William Shatner questions Reddit's permissive culture - 7c8011dda3f3b
http://www.theverge.com/2013/2/10/3973634/william-shatner-versus-reddit

======
mnicole
Ah, Verge comments; always so insightful.. Everyone brings up Digg as a
counter-example, but completely forget SomethingAwful as a strong and diverse
community with radical degrees of separation between each sub while still
being able to kick the dirt to the curb; doing so in a public manner that
makes people think before they submit.

Reddit will continue to go downhill if they don't take moderation more
seriously and allow it to be a safe-haven for discrimination; awareness that
it's happening and that 'something' needs to be done doesn't do anything but
make people feel like they're contributing to the greater good, but when no
one runs the risk of taking responsibility, nothing will change.

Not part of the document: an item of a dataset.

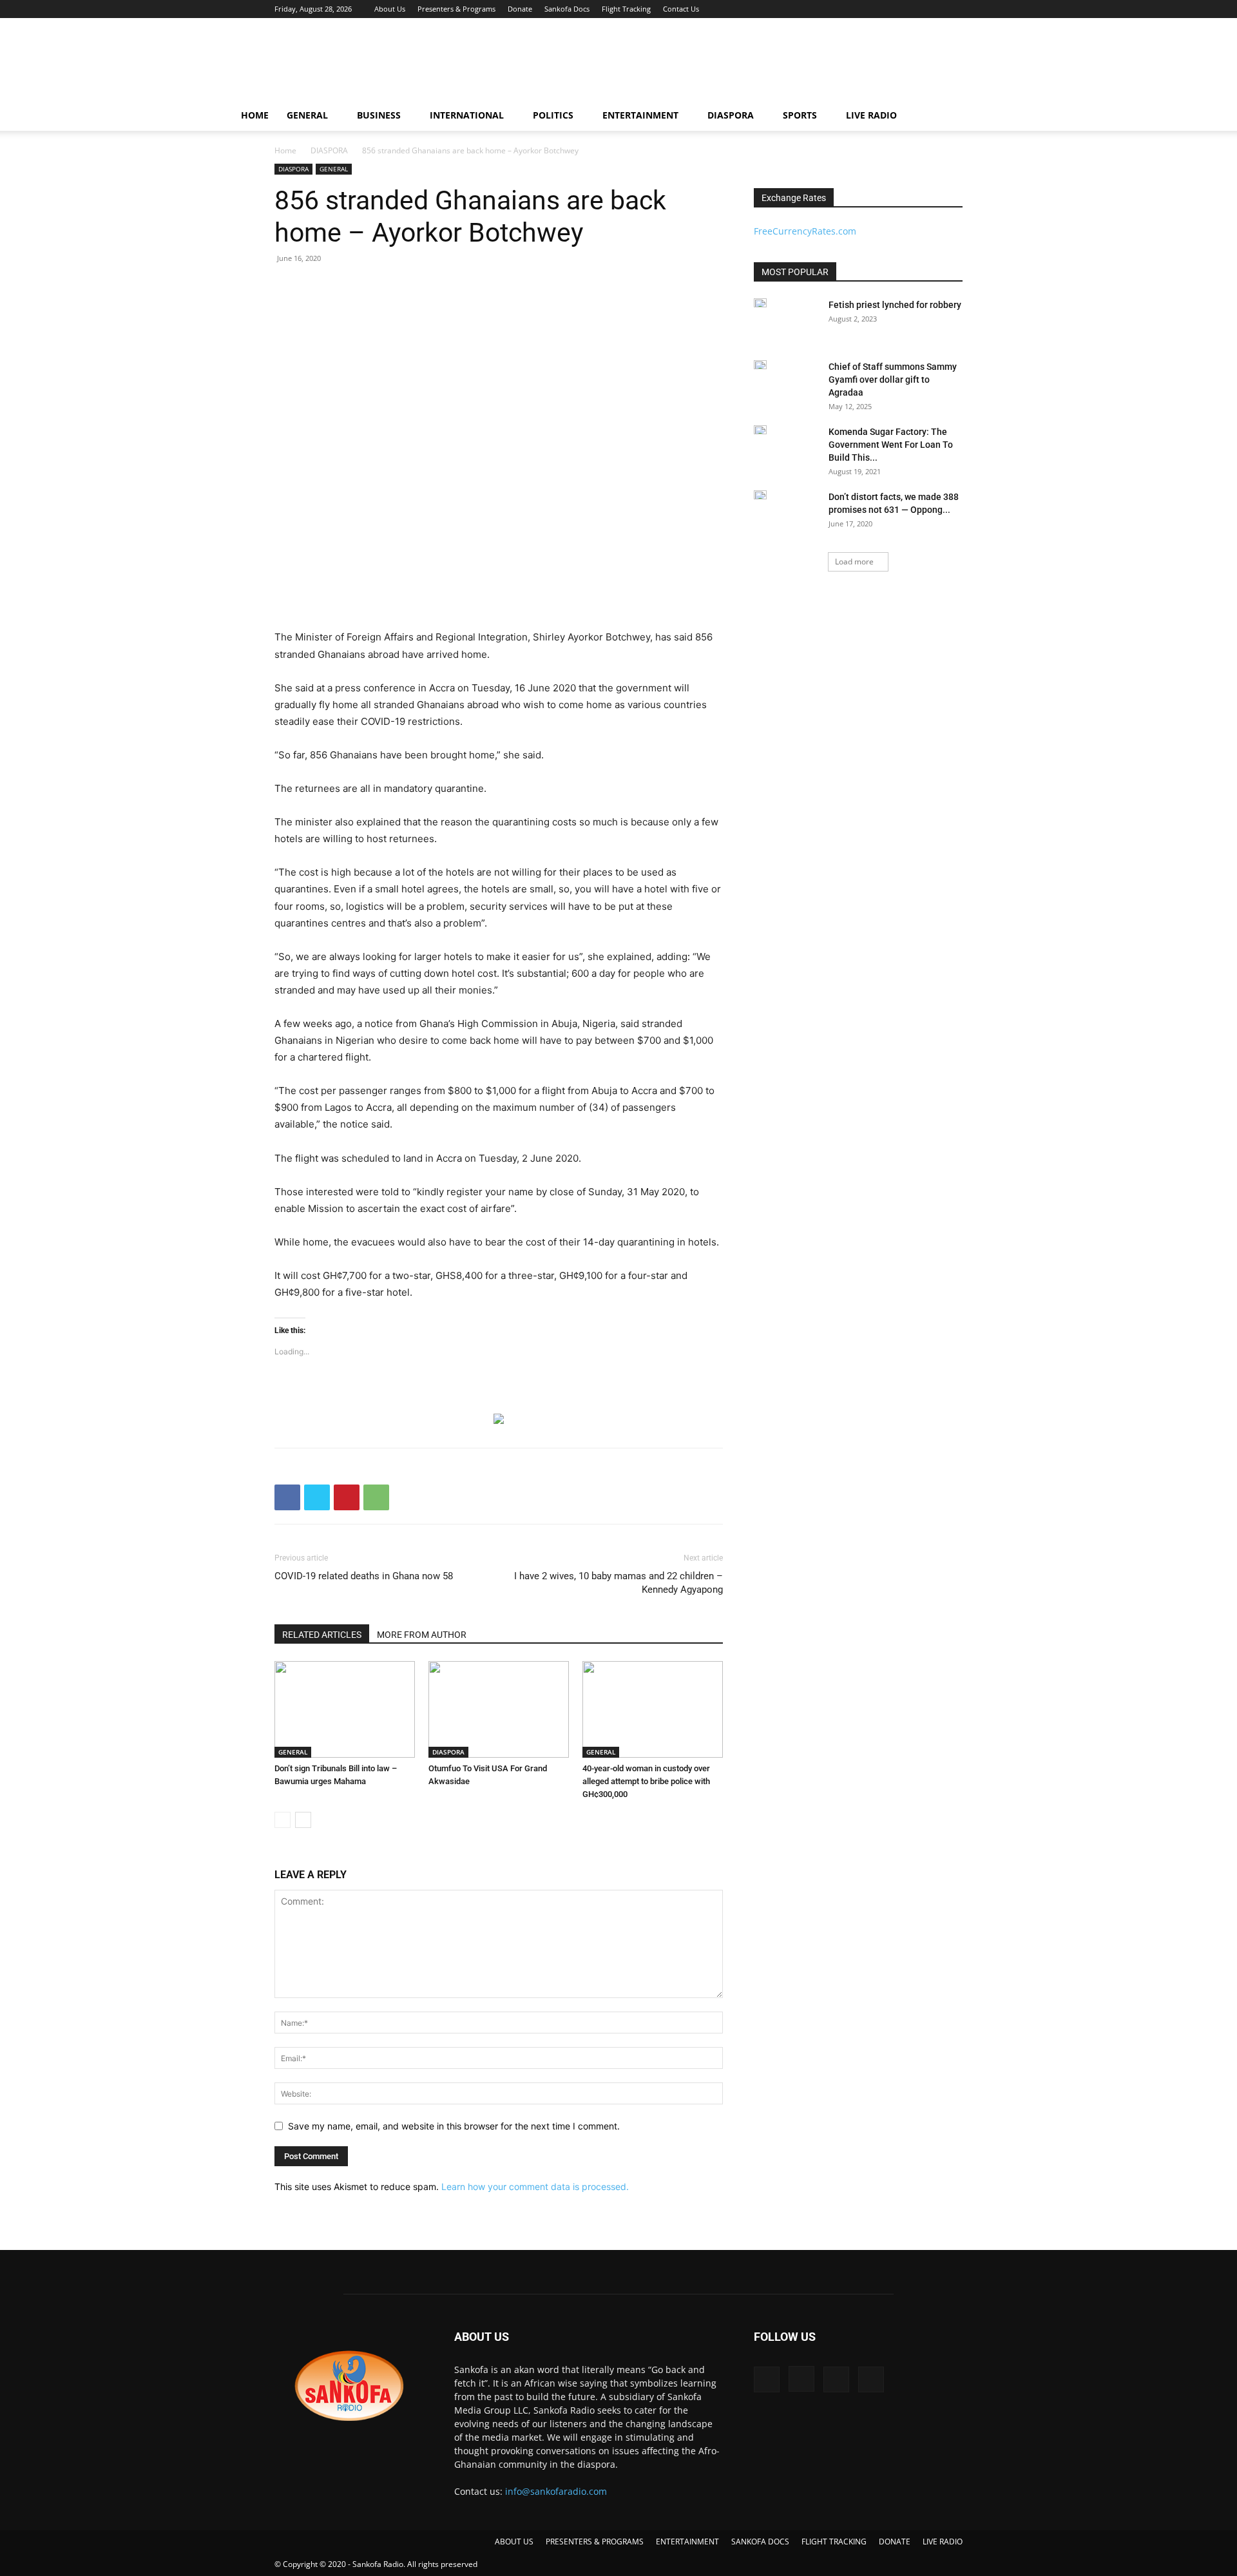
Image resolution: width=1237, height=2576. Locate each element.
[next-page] (303, 1820)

It's at the
point now where admins need to do a better job policing the subreddit
moderators themselves. Some of the most needlessly-prolific users (those with
histories of online _and_ offline abuse, those who intentionally game the
system) moderate/make decisions for some of the largest communities and make
decisions that affect thousands of users. That should never even be an option,
as it just alienates the rest of the userbase and will make it hard for
companies to justify spending marketing dollars advertising to audiences they
don't want to be associated with.

I commend Shatner on making these points because they need to be made by
someone with listeners inside and out of the community, rather than the
minority who get downvoted and told to go somewhere else if they can't stand
the heat. Even more that he told SRS to screw off for doing whatever they were
trying to do with his likeness.

------
sp332
Was Shatner's face added to SRS sarcastically? Or were they promoting him?